Saturday, April 23, 2011

Simple Image Search Database

A few ponys on ponychan have posted the ways that they organize their pony pics because there is just so much pony out there now. But with so much pony, comes a long search time to find an image that you want. When posting to ponychan or other forums, seconds count when you want to be as funny or on topic as possible.

As I am a programmer at heart, I decided to create my own image database program with Microsoft SQL as a backend and .NET as the frontend. The current working name is SISD for Simple Image Search Database. A screenshot of the program in action is to the left. The screenshot of SISD is displaying 2 really simple searches (rainbow_dash and spike) along with importing a directory of images (one of rainbow_dash). It is multi-threaded, so a pony can import a bunch of stuff at once, or search and import, or whatever.

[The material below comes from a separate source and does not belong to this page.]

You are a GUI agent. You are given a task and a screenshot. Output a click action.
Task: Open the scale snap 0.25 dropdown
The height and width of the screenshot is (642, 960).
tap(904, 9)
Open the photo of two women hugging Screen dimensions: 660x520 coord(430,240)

Major goals of the program (which are accomplished):
1. Do not store an image more than once.
2. Easily search images.
3. Tag images with infinite tags per image.
4. Easily add and update images and metadata
5. be insanely quick, even with large amounts of images.

The program uses the MD5 hash of an image to make sure it is only stored once. If the same file is encountered again, the file is not duplicated because the MD5 will match. By the way, almost all image sites use Md5 for dupe detection, so it is a pretty good method. SISD allows searching by the tags and such that you attach to each image. Tags can be something like 'rarity' or 'pony' or any combination of letters. tags are also not duplicated (in case they are typed twice) and are separated by spaces. If adding a space in an action tag, it expects an underscore. Such as 'rainbow_dash' instead of 'rainbow dash'. Up to 2.1 billion characters worth of tags can be tracked for each image.

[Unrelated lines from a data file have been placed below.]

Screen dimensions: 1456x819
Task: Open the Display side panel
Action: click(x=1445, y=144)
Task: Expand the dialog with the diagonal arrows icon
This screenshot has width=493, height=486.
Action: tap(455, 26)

SISD is made for me, and I am one lazy pony, so updating needs to be easy. For example, when somepony posts a 'rarity' thread, I download all the images to a directory. Then, I go though and delete anything not 'rarity'. finally, SISD imports them all with a 'rarity' tag. If an image already exists in SISD, the tag 'rarity' will be added to it if 'rarity' doesn't already exist on it. finally, the program is insanely quick. It can run as fast as your computer can. I have a separate database and file server, and I can import about 600 images in a minute. If running all on one hard drive, it is closer to about 2 images per second which is still pretty fast. I imported a few million pics, and the speed of 600/min holds even after loading more than a million pics, so the database design is very stable.

So why am I posting this here? I have been asked to make it available for everypony. I have been trying to clean up the errors and such in it over the past 2-3 weeks and make it more user-friendly. I am getting pretty close to something I can share finally. The bad thing is that you need MS SQL 2008/2008R2 Standard or Enterprise to run it. It should work with SQL Express 2008 advanced as long as the version is the one with full text indexing. If you have no idea what I am talking about SISD probably isn't for you.

This was also picked up by equestriadaily.  I am getting lots of suggestions, and am working on them before I release the first version out to the wild.